#### [ACTION ITEM]
Beginning with the line that includes "Given: Add a new application with plus button" and ending with the last line of the entries below, set down each line exactly; include no pictures.

#### [THE DATA]
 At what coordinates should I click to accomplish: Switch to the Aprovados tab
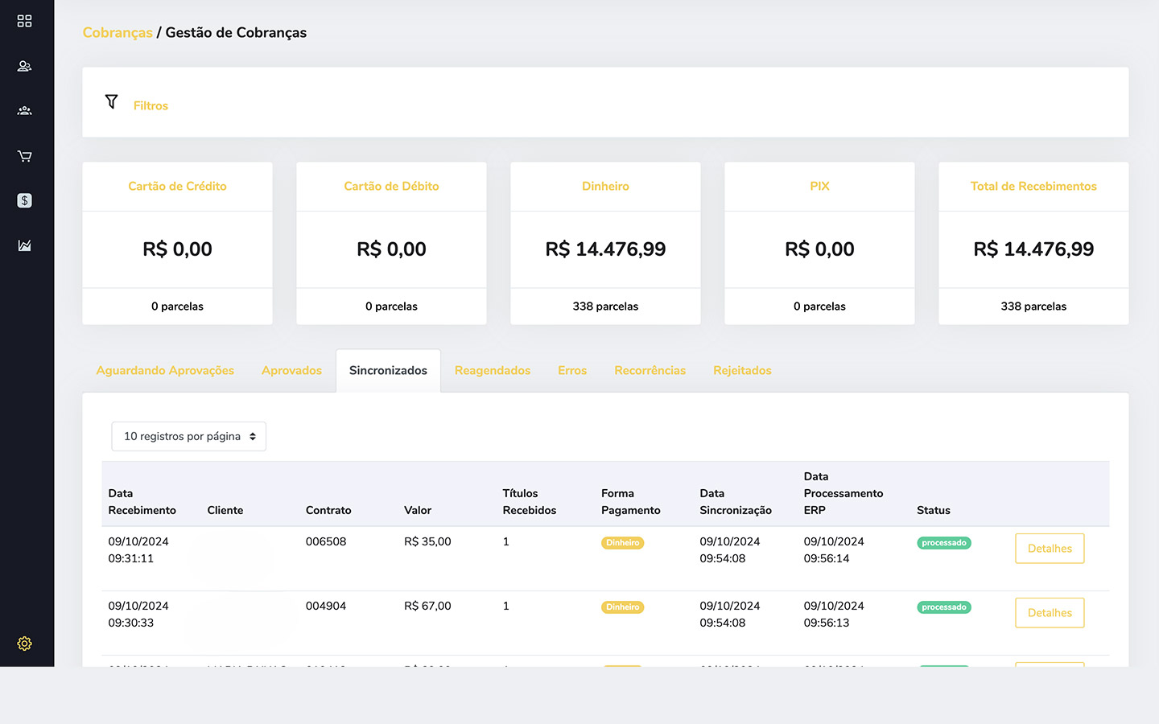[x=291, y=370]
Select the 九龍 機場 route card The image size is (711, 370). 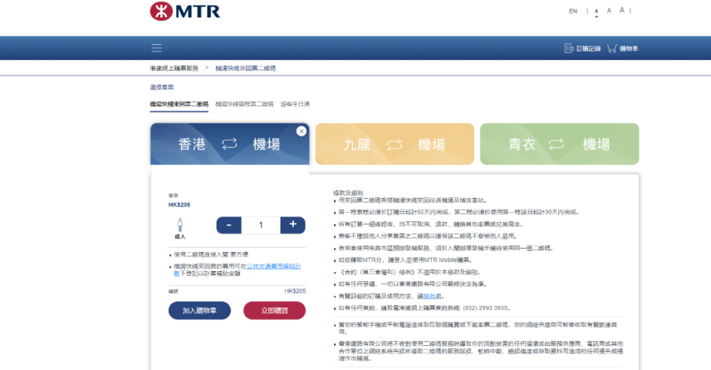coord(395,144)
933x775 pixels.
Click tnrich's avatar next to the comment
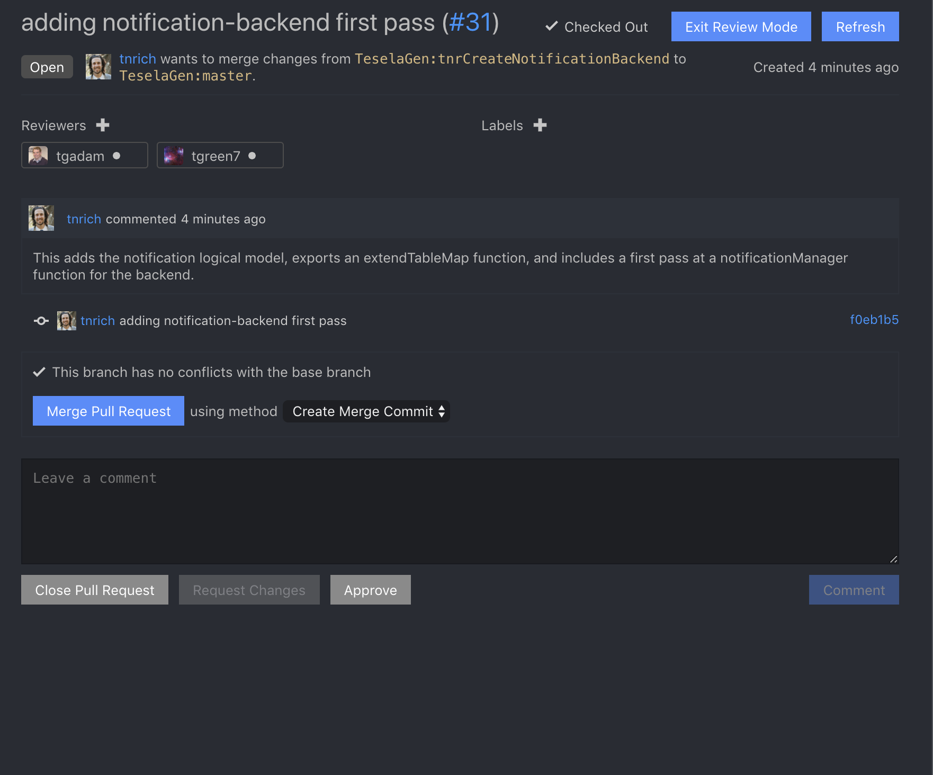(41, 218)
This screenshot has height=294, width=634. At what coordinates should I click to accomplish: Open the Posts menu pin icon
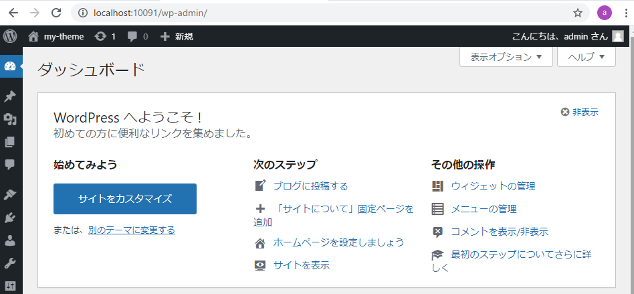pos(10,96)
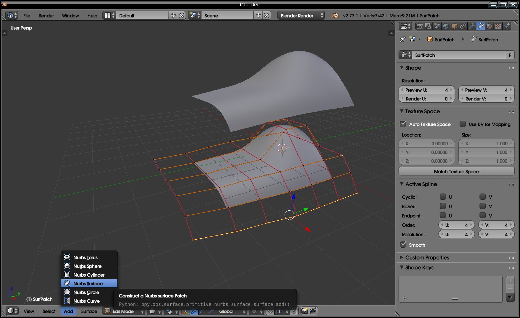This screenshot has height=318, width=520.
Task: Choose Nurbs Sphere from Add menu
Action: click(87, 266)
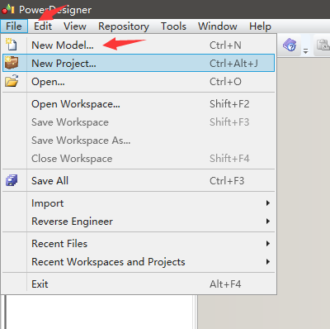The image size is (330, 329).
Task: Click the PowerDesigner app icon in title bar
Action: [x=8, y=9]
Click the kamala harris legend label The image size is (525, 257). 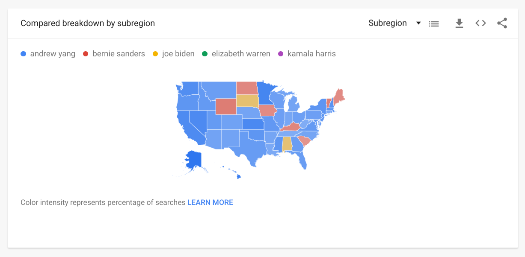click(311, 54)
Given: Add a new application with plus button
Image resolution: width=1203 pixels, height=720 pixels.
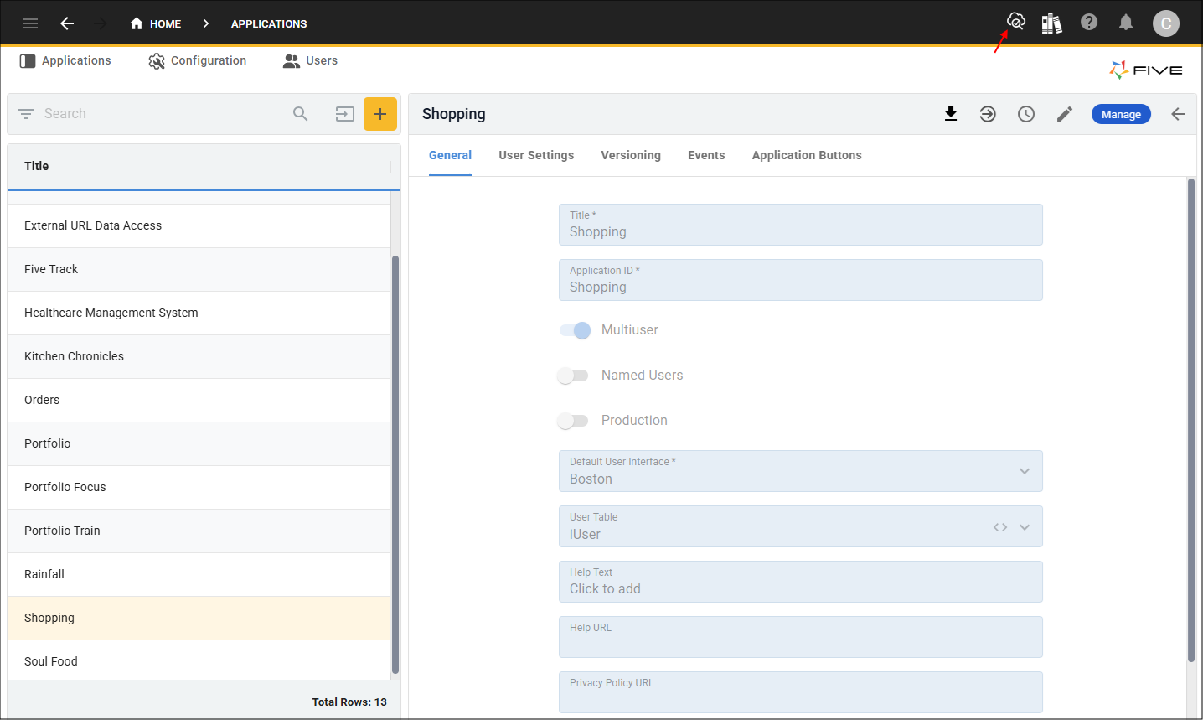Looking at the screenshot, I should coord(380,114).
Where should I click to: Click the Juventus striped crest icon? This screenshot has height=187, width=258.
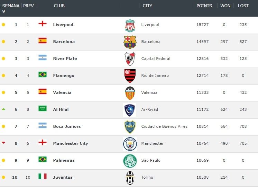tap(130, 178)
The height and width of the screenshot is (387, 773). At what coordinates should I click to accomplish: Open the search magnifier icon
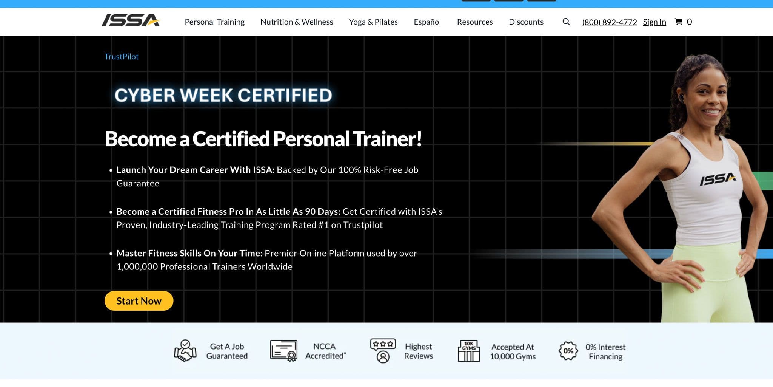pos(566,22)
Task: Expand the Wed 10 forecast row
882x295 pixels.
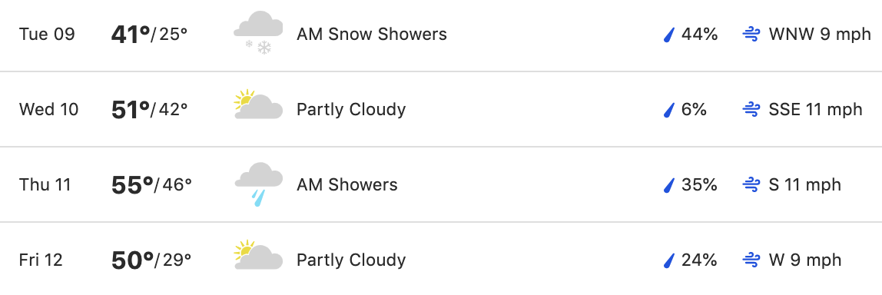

#### [RESPONSE TO THE EXERCISE]
Given: Add a new application with plus button
Image resolution: width=1203 pixels, height=720 pixels.
Looking at the screenshot, I should coord(380,114).
Where should I click to: Click the Juventus striped crest icon? This screenshot has height=187, width=258.
tap(130, 178)
The height and width of the screenshot is (387, 773). At what coordinates should I click to accomplish: Open the search magnifier icon
pos(566,22)
Task: Expand the Wed 10 forecast row
882x295 pixels.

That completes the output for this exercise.